The Federal Trade Commission (FTC) will require Marriott International, Inc. and its subsidiary Starwood Hotels & Resorts Worldwide LLC to implement a robust information security program to settle charges that the companies’ failure to implement reasonable data security led to three large data breaches from 2014 to 2020 impacting more than 344 million customers worldwide.

In a proposed settlement order with the FTC announced today, Marriott and Starwood also agreed to provide all its U.S. customers with a way to request deletion of personal information associated with their email address or loyalty rewards account number. In addition, the proposed settlement requires Marriott to review loyalty rewards accounts upon customer request and restore stolen loyalty points.
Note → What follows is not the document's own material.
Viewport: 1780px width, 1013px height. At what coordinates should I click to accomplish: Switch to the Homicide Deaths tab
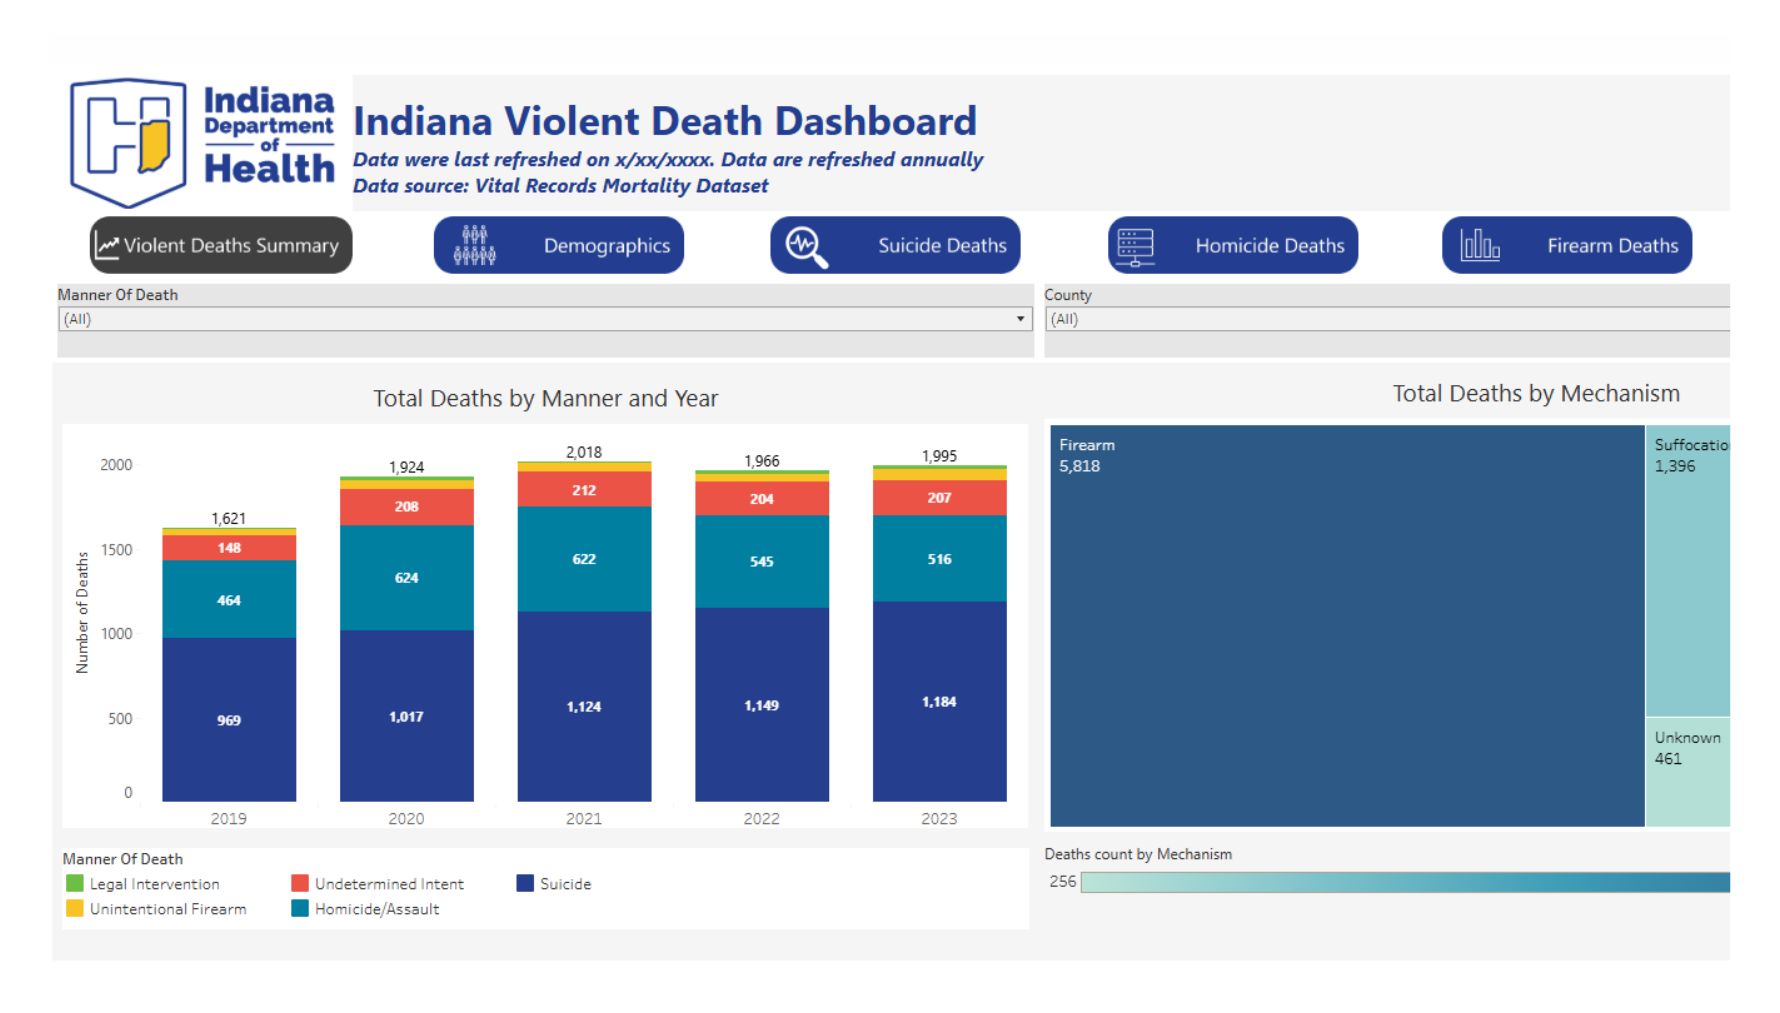pyautogui.click(x=1268, y=246)
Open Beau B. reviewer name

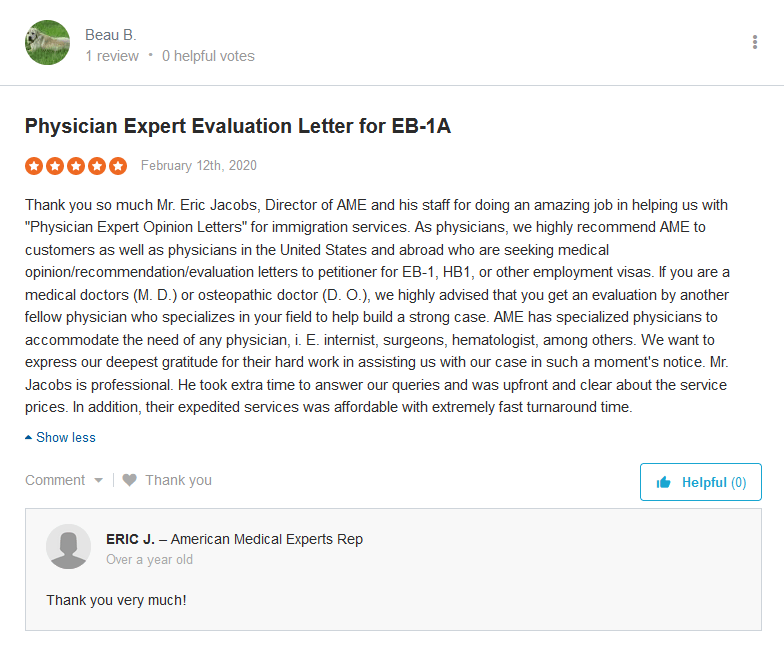click(110, 35)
Marriott manages and franchises more than 7,000 properties throughout the United States and across more than 130 other countries. After Marriott acquired Starwood in 2016, it was responsible for the data security practices of both brands.

In a proposed complaint, the FTC says that Marriott and Starwood deceived consumers by claiming to have reasonable and appropriate data security. Despite these claims, the companies unfairly failed to deploy reasonable or appropriate security to protect personal information. Specifically, the proposed complaint alleges that Marriott and Starwood failed to: implement appropriate password controls, access controls, firewall controls, or network segmentation; patch outdated software and systems; adequately log and monitor network environments; and deploy adequate multifactor authentication.

The FTC alleged that security failures by Marriott and Starwood resulted in at least three separate data breaches wherein malicious actors obtained the passport information, payment card numbers, loyalty numbers, dates of birth, email addresses and/or personal information from hundreds of millions of consumers, according to the proposed complaint.

The first breach began in June 2014 involving payment card information of more than 40,000 Starwood customers, according to the proposed complaint. The breach went undetected for 14 months until Starwood notified customers in November 2015, just four days after Marriott announced it was acquiring Starwood.

The second breach began around July 2014 and went undetected until September 2018. During that time, malicious actors accessed 339 million Starwood guest account records worldwide, including 5.25 million unencrypted passport numbers.

The third breach, which went undetected from September 2018 until February 2020, impacted Marriott’s own network. Malicious actors accessed 5.2 million guest records worldwide, including data from 1.8 million Americans. The compromised records contained significant amounts of personal information, including names, mailing addresses, email addresses, phone numbers, month and day of birth and loyalty account information.

Under the proposed order, Marriott and Starwood will be prohibited from misrepresenting how they collect, maintain, use, delete or disclose consumers’ personal information; and the extent to which the companies protect the privacy, security, availability, confidentiality, or integrity of personal information. Other provisions of the proposed order include:

• Data minimization: The companies must implement a policy to retain personal information for only as long as is reasonably necessary to fulfill the purpose for which it was collected. The companies also must share the purpose behind collecting personal information and specific business need for retaining it.
• Comprehensive information security program: Marriott and Starwood are required to establish, implement and maintain a comprehensive information security program and certify compliance to the FTC annually for 20 years. The information security program must contain robust safeguards, and undergo an independent, third-party assessment every two years.
• Loyalty rewards program account review: The companies must provide a method for consumers to request review of unauthorized activity in their Marriott Bonvoy loyalty rewards accounts and Marriott must restore any loyalty points stolen by malicious actors.
• Data deletion: The companies must provide a link for customers to request deletion of personal information associated with an email address and/or a loyalty rewards program account number.